The uniform stepped forward and motioned for them to leave. She gave him an earful and then turned away to jabber with her cameraman, who had lowered his piece of equipment. They walked back to a van parked farther down the narrow street and emblazoned with the station’s logo. A minute later they pulled off. Devine saw the woman close up as the van sped past. The dented and grimy vehicle said they were with Channel 44, which he didn’t even know was a thing. She was around Devine’s age. Her expression was determined, and she looked like the type who lived only to be in the middle of all the biggest news stories of the day.
Devine’s attention was then drawn to a cab that pulled slowly down the street and stopped in front of the house. Two people got out, a man and a woman. They looked to be in their fifties. The man was bald and dressed in slacks and a white dress shirt. He looked like death itself. The woman’s face held the anguish of the recently bereaved. The man pulled out a large roller suitcase from the cab’s trunk and then the cab drove off.
The man put his arm around the woman, supporting her, and they slowly headed up the steps, where they were met by the cop. After each of them showed him something, probably ID, the cop spoke into the mic Velcroed to his shoulder pad. The door opened a few seconds later and the same suit appeared. He ushered the couple inside and closed the door.
Devine took all this in. Obviously, Ewes’s parents had just shown up from wherever they lived outside of the country. He wondered if they knew that the official verdict had changed to homicide. If they didn’t, things were about to get far more difficult for the couple. There was guilt in thinking your child had killed herself. You would find yourself in What signals did I miss?, What could I have done? sorts of mind games.

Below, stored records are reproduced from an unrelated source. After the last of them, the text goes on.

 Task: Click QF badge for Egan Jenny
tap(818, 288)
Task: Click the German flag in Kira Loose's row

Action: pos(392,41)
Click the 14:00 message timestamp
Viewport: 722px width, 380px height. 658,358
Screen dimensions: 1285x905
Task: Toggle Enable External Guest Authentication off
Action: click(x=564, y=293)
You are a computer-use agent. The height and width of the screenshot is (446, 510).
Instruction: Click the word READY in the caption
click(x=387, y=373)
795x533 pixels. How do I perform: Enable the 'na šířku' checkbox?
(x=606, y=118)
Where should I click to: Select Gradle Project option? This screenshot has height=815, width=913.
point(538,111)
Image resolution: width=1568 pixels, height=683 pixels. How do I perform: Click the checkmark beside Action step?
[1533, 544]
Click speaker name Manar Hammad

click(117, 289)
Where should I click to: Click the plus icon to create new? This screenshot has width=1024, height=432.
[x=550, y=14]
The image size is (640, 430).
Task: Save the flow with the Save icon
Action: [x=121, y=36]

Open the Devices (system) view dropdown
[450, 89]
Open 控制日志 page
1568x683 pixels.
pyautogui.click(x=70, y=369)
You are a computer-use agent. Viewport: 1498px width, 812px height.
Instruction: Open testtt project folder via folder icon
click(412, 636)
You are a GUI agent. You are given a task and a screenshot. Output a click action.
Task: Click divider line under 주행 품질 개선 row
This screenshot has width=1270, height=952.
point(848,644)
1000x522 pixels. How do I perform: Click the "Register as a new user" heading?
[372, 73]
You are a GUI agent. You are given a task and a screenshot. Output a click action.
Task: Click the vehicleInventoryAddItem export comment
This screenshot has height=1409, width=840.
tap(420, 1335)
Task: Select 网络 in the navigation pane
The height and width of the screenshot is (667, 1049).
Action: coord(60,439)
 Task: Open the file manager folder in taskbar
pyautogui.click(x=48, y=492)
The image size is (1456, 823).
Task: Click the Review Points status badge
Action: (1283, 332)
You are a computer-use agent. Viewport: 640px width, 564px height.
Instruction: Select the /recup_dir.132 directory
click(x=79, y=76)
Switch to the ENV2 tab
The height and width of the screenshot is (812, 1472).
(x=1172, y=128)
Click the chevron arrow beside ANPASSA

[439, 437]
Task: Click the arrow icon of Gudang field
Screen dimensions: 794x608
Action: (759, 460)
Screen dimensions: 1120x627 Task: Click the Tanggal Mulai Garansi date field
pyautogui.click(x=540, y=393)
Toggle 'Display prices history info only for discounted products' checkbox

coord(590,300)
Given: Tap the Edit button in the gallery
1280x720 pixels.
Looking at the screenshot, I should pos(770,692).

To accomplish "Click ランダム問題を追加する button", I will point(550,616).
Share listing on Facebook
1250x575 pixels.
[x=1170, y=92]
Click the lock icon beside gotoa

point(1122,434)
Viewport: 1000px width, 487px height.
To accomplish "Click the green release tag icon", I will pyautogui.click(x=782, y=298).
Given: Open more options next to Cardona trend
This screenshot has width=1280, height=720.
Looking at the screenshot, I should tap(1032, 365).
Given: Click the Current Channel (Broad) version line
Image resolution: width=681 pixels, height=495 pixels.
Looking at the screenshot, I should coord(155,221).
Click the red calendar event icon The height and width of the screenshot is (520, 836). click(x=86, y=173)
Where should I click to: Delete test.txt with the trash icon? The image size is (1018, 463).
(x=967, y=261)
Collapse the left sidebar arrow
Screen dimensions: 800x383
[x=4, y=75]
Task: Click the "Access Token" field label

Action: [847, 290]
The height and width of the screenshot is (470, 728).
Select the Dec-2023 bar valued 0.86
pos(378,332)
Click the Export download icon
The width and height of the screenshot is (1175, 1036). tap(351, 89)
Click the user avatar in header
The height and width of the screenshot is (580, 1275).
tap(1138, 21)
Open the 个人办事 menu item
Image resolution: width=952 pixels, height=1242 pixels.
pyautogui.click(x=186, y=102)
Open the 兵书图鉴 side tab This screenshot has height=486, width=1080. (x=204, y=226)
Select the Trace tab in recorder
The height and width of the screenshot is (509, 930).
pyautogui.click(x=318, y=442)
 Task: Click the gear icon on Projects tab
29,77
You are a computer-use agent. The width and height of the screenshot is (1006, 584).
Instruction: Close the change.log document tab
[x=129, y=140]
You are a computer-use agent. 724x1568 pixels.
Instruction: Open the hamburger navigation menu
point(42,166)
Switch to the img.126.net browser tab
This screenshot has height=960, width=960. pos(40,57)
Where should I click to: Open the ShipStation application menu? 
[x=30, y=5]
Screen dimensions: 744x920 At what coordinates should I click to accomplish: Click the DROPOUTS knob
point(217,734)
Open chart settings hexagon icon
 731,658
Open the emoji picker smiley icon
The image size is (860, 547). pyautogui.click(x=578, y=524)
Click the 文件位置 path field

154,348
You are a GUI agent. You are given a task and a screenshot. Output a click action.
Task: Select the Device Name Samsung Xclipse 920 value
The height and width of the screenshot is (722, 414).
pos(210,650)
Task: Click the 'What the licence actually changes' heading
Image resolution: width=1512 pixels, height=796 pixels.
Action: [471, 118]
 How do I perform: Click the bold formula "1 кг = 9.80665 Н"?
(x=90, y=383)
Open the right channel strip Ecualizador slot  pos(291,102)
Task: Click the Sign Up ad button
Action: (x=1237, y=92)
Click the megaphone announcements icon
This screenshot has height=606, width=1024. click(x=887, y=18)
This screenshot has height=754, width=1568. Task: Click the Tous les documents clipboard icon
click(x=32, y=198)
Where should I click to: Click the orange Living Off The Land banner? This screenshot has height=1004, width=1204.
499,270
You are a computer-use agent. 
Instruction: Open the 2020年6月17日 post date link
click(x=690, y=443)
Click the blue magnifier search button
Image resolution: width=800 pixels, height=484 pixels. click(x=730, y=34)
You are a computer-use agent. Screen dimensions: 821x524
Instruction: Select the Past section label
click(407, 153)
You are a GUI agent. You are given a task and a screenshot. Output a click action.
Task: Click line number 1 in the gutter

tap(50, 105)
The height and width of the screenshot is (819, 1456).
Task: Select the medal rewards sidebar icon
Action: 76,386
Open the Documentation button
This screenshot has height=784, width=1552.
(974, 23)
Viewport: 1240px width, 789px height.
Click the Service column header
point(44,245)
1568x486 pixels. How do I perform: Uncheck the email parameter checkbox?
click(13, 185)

But with murder came horror. Knowing that someone out there had killed your kid. Your first instinct was to avenge your child. Then, when that emotion died down, things would be looked at more rationally. At that point, the understanding that someone had violently taken your child’s life could make you delve into all sorts of personal spaces where most parents would probably rather not go.
But if Ewes indeed had been murdered, it was someone at Cowl and Comely who had done it. And that meant everyone there, including Devine, was now a suspect.
CHAPTER
20
DEVINE GOT UP A LITTLE late since it was Sunday. By 6 a.m. his workout was complete, and he went back to bed for more sleep. He listened to his body, and it was telling him to slow down and catch up on some rest. He woke at eleven, showered off the remnants of his sweaty workout, and then prepared breakfast: veggie omelet, toast, protein shake, coffee, and a chocolate chip cookie thrown in just for the hell of it.